В другом сундуке хранилась одежда иного типа: жилет с рединготом [86] из пу-де-суа [87] зеленого цвета, с золотым шитьем; жилет из серебряной ткани, пу-де-суа, весь украшен золотым шитьем; платье со своей юбкой из зеленого сукна, шитое золотом; наряд из жилета с юбкой из мелированного шелка, отделанный вязаным кружевом и вышивкой золотом; парадное платье и его юбка из тафты цвета ноготков — только оно одно стоило сто двадцать ливров, а в этом сундуке хранилось много других вещей, полный перечень которых был бы слишком длинен. [88]
Однако представление об облике этой великой модницы, придворной красавицы и королевской фаворитки будет не полным, если не упомянуть о ее великолепных украшениях.
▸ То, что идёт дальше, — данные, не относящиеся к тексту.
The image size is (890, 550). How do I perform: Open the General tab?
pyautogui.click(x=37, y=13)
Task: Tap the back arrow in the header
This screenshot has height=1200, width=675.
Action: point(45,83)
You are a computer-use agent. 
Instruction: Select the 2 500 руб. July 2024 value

И действительно, мадам де Помпадур принадлежало не менее трехсот тридцати двух произведений ювелирного искусства — от небольшого перстня с трехцветным ониксом и четырьмя бриллиантами вокруг стоимостью в сто ливров до роскошного украшения из бриллиантов на белой эмали — «великого колье, с цепочкой, маленьким замком и подвеской в нижней части, из пятисот сорока семи бриллиантов столь крупных, что только двадцать шесть средних и мелких, нанизанные на одну связку», достигали стоимости пятидесяти шести тысяч ливров, а все колье стоило четыреста семьдесят девять тысяч четыреста пятьдесят девять франков. [89]
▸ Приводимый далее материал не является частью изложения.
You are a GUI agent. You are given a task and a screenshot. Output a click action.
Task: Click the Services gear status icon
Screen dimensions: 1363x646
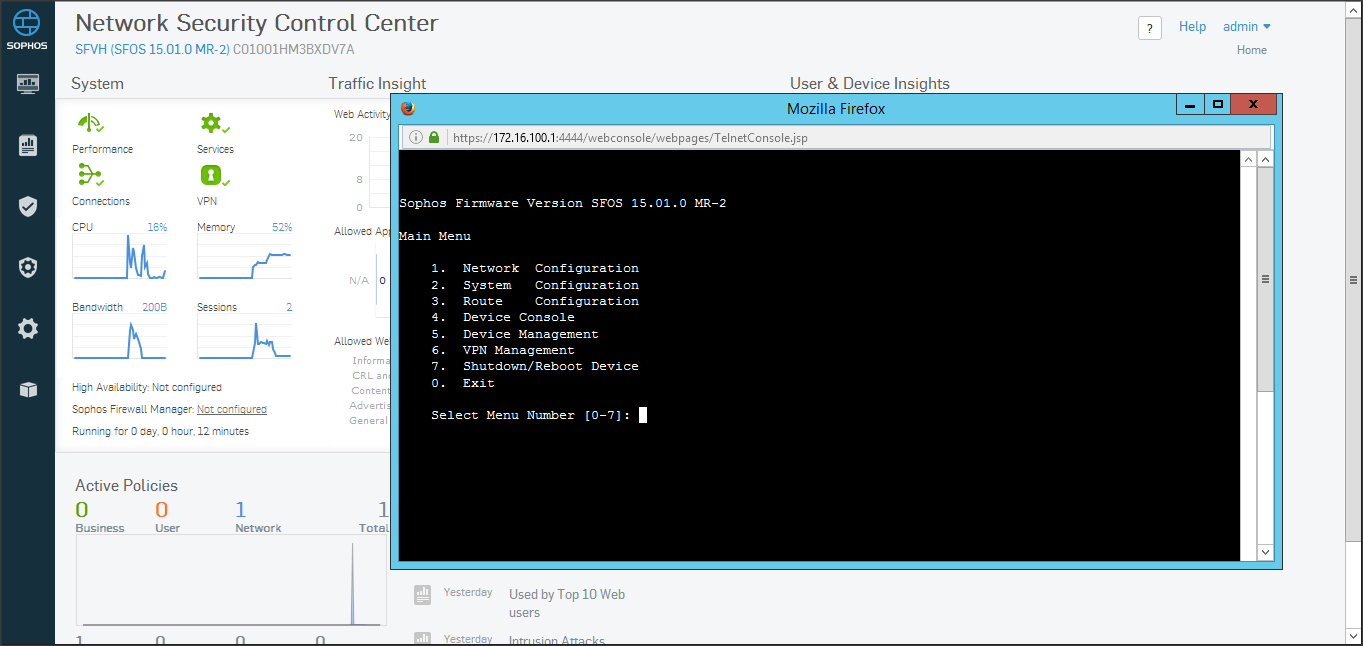[x=212, y=123]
Большое внимание уделялось различным мелким аксессуарам, которые нередко были настоящими шедеврами золотых и серебряных дел мастеров: коробочка для мушек из лака с золотом, выточенный из горного хрусталя флакон, туалетный ножичек с перламутровой ручкой и золотым лезвием, оправленный в золото камень для зубов в шагреневом чехольчике и, наконец, все мелкие вещицы, которые украшают женщину, когда она занимается туалетом, — все это было крайне необходимо мадам де Помпадур, когда она принимала двор, пока ее камеристки наводили ей красоту.
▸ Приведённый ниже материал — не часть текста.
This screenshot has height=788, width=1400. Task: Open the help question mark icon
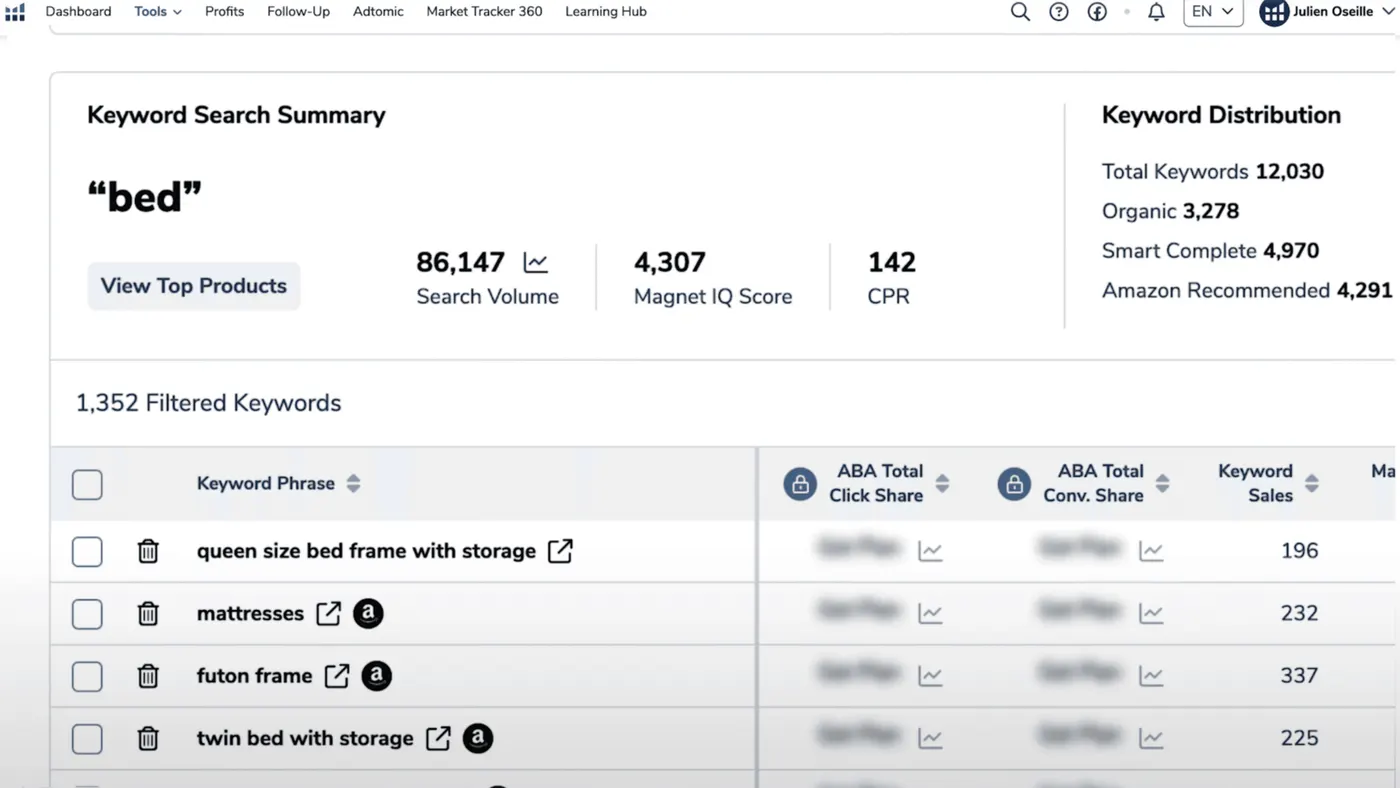tap(1059, 12)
Подобно Помпадур, все фаворитки не жалели сил, чтобы удержать короля. Неизменно служа моде, оставаясь ее полномочными послами и вдохновительницами, королевские султанши не довольствовались лишь достигнутой обольстительностью или желанием привязать к себе сердце короля. Подобно великим художникам, поэтам и ученым, они создавали славу того или иного государя наравне с гениями эпохи. Неизменно оставаться прекрасными и служить воплощением элегантности и истинно французского духа — в этом особым образом выражались их патриотизм и любовь к великому королевству и королю. Так, в гармоническом единении утонченного искусства и искусства сладострастия приближался к концу долгий союз власти и красоты, желания и могущества. И отчасти оно оправдывает ошибки монархов и скандальное возвышение фавориток, потому что в таинственных глубинах христианского общества они стали первичным кирпичиком некой культуры, которая не боялась черпать вдохновение в незаконном рождении и нарушении общепринятых форм, а осуждать ее могут лишь сухие моралисты.
Глава девятая
ИДЕАЛЬНОЕ МИНИСТЕРСТВО
Д'Аржансон — неотесанный мужлан, но хитрая бестия — питал сильную антипатию к любовницам короля и презрительно относился к их стремлению увековечить свое очарование в королевских анналах. «Они надеются, — говаривал он, — обрести славу в блуде, который войдет в историю». [90]Несмотря на сарказм и желчь, изливаемые им на этих женщин — прибежище самых недостойных пороков, — он все же понимал, что существуют и более губительные бедствия, а фаворитки — это не самое большое зло. Не видя в том парадокса, он насмешливо кивал на пример Филиппа V Испанского и инфанта дона Карлоса Неаполитанского: «Вот еще одно доказательство того, что почтение к религии и нравственности приносит мало пользы, это наглядно проявляется в истории: давление законных жен на их царственных супругов приносило государству подчас больше бед, нежели влияние фавориток». [91]Таким образом, он молчаливо признавал, что королевские возлюбленные играли иногда и положительную роль, по крайней мере в стране от них было меньше беспорядков, чем им приписывали. Такое здравое отношение не мешало ему проявлять жестокосердие к официальным фавориткам, в частности-к маркизе де Помпадур, к ней он испытывал такую же неприязнь, как и его брат министр. Д'Аржансон набросал ее тенденциозный портрет, можно сказать, серной кислотой, который я хочу процитировать прежде, чем восстановить истину.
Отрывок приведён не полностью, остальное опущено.